Assurance and the Global Reporting Initiative (GRI)

Late afternoon light on Lake Michigan, Evanston, IL
Late afternoon light on Lake Michigan, Evanston, IL

Having just finished revising my book, Sustainability Reporting: Getting Started, assurance and the Global Reporting Initiative (GRI) are on my mind.  In my previous post I wrote about why we need to have sustainability reports assured. We hope that we can believe what we read in sustainability reports; third party assurance may give us some level comfort about the accuracy of the information reported in them.  Accuracy is never guaranteed, but at least it is a step in the right direction.

Because the GRI Sustainability Reporting Guidelines is the most widely used framework for sustainability reporting, they figure prominently in the landscape of reporting.  GRI pronouncements about assurance have significant consequences for how assurance is provided  and reported in sustainability reports. Although the GRI 
recommends the use of external assurance, it is not a requirement to be ‘in accordance’ with the Guidelines
.

The Guidelines do have something to say about how assurance reports are disclosed. Organizations that want to be “in accordance with” the GRI guidelines are required to indicate whether they have an external assurance report.

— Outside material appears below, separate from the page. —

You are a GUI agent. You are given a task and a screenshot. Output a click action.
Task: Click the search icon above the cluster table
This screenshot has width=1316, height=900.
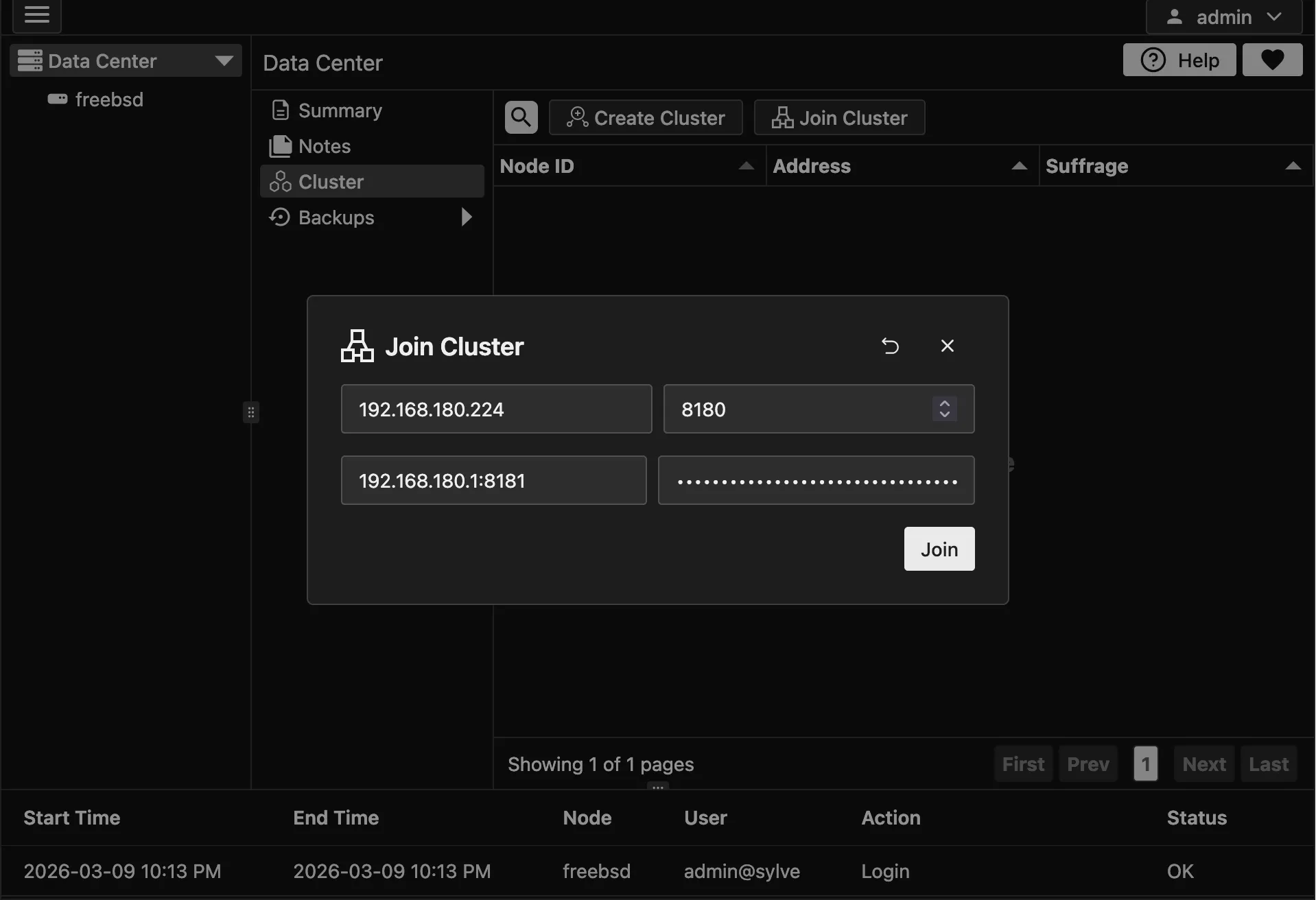point(521,117)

In addition, for each disclosure in the sustainability report, the organization has to say whether or not it has been assured. In essence, it is a checklist of what has and has not been assured by an external third party.

The GRI has issued a clarification and a change to the guidelines!

On August 5, 2015, the GRI Global Sustainability Standards Board (GSSB) issued an interpretation on how an organization should reference its external assurance reports. This interpretation acknowledges there is confusion about assurance reports because readers do not always understand the language in them. Assurance reports come in many different permutations so this statement rings true. The recently issued interpretation recommends that organizations explain the assurance standards used, the level of assurance obtained, and any limitations of the assurance process.

The GSSB decided that organizations are no longer required to indicate assurance for each disclosure.  Basically, the checklist is gone. Instead, reporters will provide readers with a summary of the assurance process and what the report means. This helps the reporters and the readers to understand more about what is being assured and how.

I think this change in how an organization reports its third party assurance is a positive step for reporters and readers. GRI’s stakeholders are seeking improvement to the guidelines and the GRI GSSB is responding in ways that are making the assurance of sustainability reports easier to understand.